2017-04-06T10:12:29+00:00

Swampy

Guest


Give Spoelstra some credit please.

2017-04-06T05:01:05+00:00

joe

Guest


Thanks Arky for the response & reminding me of what went down .You're right i knew Phoenix had a third guy but my mind was blank this morning when posting.They had Bledsoe Thomas & Dragic.Hard for everyone to co-exist.I remember now when Dragic went to Miami I thought it was a great pickup for them & then Bosh was done within a week so that core they planned on never came to fruition. But as the article highlights Dragic still doing well even with a lesser cast around him.The Heat are overachieving IMO but they have some pieces in place to build upon in next few years & hope LeBron starts to slow down a bit because while he is still near his peak nobody in the East is beating Cleveland.

2017-04-06T00:39:17+00:00

Arky

Guest


Phoenix mismanaged the situation horribly.
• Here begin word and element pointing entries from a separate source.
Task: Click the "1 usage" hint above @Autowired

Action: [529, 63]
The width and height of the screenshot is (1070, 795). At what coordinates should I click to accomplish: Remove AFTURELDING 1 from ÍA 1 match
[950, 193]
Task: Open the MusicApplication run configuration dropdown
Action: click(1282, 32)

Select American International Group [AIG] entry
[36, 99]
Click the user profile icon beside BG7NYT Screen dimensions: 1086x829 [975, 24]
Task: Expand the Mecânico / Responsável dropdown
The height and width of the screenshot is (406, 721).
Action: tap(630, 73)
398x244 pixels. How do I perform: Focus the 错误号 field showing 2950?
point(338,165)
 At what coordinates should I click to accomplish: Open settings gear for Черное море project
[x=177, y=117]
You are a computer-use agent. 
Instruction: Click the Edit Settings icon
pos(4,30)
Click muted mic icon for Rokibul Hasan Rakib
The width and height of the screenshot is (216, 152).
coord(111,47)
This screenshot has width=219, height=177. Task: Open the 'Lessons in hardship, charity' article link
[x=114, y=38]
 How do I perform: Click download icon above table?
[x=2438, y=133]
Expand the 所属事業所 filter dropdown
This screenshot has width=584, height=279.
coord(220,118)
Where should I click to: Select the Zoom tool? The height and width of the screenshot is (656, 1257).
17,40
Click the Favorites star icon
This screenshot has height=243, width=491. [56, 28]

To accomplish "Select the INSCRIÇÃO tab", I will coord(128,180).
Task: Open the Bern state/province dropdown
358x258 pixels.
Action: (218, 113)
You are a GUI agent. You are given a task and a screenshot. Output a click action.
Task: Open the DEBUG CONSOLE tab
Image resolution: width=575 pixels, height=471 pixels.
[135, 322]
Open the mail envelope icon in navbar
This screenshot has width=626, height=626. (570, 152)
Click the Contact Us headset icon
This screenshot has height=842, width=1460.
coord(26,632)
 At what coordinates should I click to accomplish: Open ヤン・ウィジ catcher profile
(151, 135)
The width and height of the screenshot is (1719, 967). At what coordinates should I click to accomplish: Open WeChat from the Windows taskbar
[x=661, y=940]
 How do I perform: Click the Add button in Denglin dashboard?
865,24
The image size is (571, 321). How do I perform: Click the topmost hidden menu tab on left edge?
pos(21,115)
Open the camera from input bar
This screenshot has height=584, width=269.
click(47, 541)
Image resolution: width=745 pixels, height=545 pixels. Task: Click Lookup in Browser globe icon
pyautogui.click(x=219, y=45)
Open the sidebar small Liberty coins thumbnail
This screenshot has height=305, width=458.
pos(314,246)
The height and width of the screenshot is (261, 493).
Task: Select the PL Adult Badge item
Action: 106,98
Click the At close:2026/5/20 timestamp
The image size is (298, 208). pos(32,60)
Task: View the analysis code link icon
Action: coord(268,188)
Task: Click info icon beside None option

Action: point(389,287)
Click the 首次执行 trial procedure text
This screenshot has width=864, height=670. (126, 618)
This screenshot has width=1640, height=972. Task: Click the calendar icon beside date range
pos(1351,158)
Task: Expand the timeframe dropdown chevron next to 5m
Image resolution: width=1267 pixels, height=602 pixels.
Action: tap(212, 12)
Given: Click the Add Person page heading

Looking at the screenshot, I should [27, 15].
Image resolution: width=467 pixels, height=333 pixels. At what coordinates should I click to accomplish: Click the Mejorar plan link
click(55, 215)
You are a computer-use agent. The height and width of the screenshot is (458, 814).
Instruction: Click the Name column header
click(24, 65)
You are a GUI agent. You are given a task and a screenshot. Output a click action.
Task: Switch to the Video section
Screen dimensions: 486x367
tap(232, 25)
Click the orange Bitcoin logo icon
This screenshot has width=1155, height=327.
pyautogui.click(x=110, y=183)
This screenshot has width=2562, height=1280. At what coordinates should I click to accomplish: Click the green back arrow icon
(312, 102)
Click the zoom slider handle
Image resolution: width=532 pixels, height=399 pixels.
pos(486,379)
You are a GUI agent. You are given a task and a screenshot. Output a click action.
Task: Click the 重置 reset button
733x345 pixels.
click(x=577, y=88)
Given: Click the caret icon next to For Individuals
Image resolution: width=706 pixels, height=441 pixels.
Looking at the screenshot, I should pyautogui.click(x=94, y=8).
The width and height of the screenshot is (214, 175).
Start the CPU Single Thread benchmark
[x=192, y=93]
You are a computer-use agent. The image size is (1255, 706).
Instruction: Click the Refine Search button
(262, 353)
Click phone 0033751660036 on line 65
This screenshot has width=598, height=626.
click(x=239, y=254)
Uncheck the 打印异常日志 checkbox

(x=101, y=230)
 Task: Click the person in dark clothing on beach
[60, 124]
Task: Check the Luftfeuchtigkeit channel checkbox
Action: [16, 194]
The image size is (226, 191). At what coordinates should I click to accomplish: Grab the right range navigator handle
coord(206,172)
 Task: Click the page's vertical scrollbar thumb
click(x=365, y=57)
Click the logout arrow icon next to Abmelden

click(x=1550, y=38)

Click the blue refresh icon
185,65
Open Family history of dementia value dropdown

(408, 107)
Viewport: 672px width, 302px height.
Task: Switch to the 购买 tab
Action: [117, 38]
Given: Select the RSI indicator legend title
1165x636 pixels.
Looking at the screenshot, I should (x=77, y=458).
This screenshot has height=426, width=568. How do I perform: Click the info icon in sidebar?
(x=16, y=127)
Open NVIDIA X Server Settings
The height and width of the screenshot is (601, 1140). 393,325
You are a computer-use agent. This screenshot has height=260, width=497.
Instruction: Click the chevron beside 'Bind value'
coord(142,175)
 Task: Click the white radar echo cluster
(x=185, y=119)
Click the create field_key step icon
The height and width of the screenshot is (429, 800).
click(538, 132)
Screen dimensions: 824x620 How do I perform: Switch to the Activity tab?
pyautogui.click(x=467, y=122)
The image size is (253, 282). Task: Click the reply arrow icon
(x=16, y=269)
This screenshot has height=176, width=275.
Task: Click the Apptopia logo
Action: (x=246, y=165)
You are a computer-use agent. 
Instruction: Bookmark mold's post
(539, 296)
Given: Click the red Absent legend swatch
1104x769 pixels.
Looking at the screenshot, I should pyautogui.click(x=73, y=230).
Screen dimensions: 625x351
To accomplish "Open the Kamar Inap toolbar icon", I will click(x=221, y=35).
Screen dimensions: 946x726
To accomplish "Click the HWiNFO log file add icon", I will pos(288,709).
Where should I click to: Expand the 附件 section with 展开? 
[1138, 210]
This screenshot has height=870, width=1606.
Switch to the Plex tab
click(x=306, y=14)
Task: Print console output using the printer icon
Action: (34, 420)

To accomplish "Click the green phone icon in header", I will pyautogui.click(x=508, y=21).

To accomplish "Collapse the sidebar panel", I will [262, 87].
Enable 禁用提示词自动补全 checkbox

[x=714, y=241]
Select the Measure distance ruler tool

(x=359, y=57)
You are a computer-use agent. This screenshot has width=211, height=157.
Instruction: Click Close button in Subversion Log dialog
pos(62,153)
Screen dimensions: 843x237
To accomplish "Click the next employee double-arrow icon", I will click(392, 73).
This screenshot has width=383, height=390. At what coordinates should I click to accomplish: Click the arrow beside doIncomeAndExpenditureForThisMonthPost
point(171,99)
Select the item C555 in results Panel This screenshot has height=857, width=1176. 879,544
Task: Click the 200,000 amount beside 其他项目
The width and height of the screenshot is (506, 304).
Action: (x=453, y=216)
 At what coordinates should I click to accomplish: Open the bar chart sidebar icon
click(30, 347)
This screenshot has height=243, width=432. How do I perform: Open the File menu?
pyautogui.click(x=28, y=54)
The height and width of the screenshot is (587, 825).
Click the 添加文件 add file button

Had a great thing going with Dragic and Bledsoe, destroyed it by adding Isiah Thomas and creating a situation where none of the three guys was happy with their role or playing time, ended up having to trade away both of Dragic and Thomas. Dragic has been up and down with Miami and is currently back in his old form again, Thomas has obviously thrived in Boston. Phoenix got a very fair deal for Dragic from Miami, so they didn't lose out there really. Miami thought they were loading up for a real shot at the Eastern Conference title and so were willing to pay serious draft picks for Dragic, but Bosh was diagnosed with his blood clots I think literally the day after the Dragic trade, which blew everything up for the next season and a half.

2017-04-05T19:47:09+00:00

joe

Guest


Dragic is a really good player i never understood why Phoenix didn't keep him? He wanted to be the focal point offensively but at the time they had Dragic,Isaiah Thomas on same team too many playmakers who need the ball in their hands.Somehow they ended up getting rid of both players which made no sense but Miami & Boston both benefited greatly from the Suns headscratching personnel moves.